Atomu Matt Williams’la biraz tanıyalım… Williams, “universetoday.com”da 15 Aralık 2015 tarihinde yayımlanan bir yazısıyla bu konuya biraz açıklık getirdi…
Maddenin gözle görünemeyen (ve daha küçük parçalara bölünemeyen) küçük parçacıklardan oluştuğu düşüncesinin tarihi oldukça eskiye dayanıyor…
Atom için yaygın şekilde kabul görecek bir model oluşturulması ise ancak yirminci yüzyıla gelindiğinde mümkün olabildi…
Son on yılda ise, varlığı teorik olarak ileri sürülen atomaltı (subatomic) parçacıkların neredeyse tamamının doğrulanması mümkün olabildi…
Bugünkü araştırmalar maddenin yapı ve fonksiyonunu atomaltı seviyede incelemekle kalmayıp, onları yöneten kuvvetlerin anlaşılmasına da odaklanmış durumda…! Bu kuvvetler “güçlü nükleer kuvvetler” (strong nuclear forces), “zayıf nükleer kuvvetler” (weak nuclear forces), “elektromanyetizma” (electromagnetism) ve “kütleçekimi” (gravity)…

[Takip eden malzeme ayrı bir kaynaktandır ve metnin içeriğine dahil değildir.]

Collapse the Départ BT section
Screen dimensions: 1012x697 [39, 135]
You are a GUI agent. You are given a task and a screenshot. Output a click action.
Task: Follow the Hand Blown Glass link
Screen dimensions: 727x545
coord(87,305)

Günümüzün Standart (Parçacık) Modelinde bir atom pozitif yüklü (positive charge) proton, negatif yüklü elektron ve yüksüz nötrondan oluşmakta…Protonlar ve nötronlar atomun çekirdeğini oluştururken, elektronlar ise, çekirdeği saran bir “bulut” içinde yer almakta…
Bir atomun içinde, elektromanyetik kuvvet elektronları protonlara doğru çeker…Dışarıdan bir enerji uygulandığı taktirde elektronların bu elektromanyetik kuvveti yenerek, yörüngelerinden (buluttan) ayrılarak atomdan uzaklaşmaları mümkündür…

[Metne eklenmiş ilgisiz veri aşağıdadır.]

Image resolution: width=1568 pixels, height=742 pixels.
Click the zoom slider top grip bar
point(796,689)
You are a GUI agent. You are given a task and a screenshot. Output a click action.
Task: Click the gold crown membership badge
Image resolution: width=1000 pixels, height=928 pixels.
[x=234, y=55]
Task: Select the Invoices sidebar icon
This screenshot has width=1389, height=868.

Bir elektron çekirdeğe ne kadar yakın bir yörüngede dolanırsa, bu elektronla çekirdek arasındaki çekim gücü de o kadar büyüktür… Dolayısıyla, bu (yakın) elektronu atomdan koparmak için o kadar daha büyük enerjiye ihtiyaç olacaktır…
Elektronlar çekirdeklerin etrafında, belirli enerji seviyelerini gerektiren yörüngelerde dolanır… Bir elektron, bir üst enerji seviyesine (kuantum durumuna-quantum state) ulaşması için gerekli enerjiye sahip bir fotonu absorblayarak, daha yüksek enerji seviyesine ulaşabilir…
Tersine olarak, bir elektron sahip olduğu enerjinin bir kısmını foton halinde yayımlayarak (foton radyasyonu) daha düşük enerji seviyesindeki bir yörüngeye transfer olabilir…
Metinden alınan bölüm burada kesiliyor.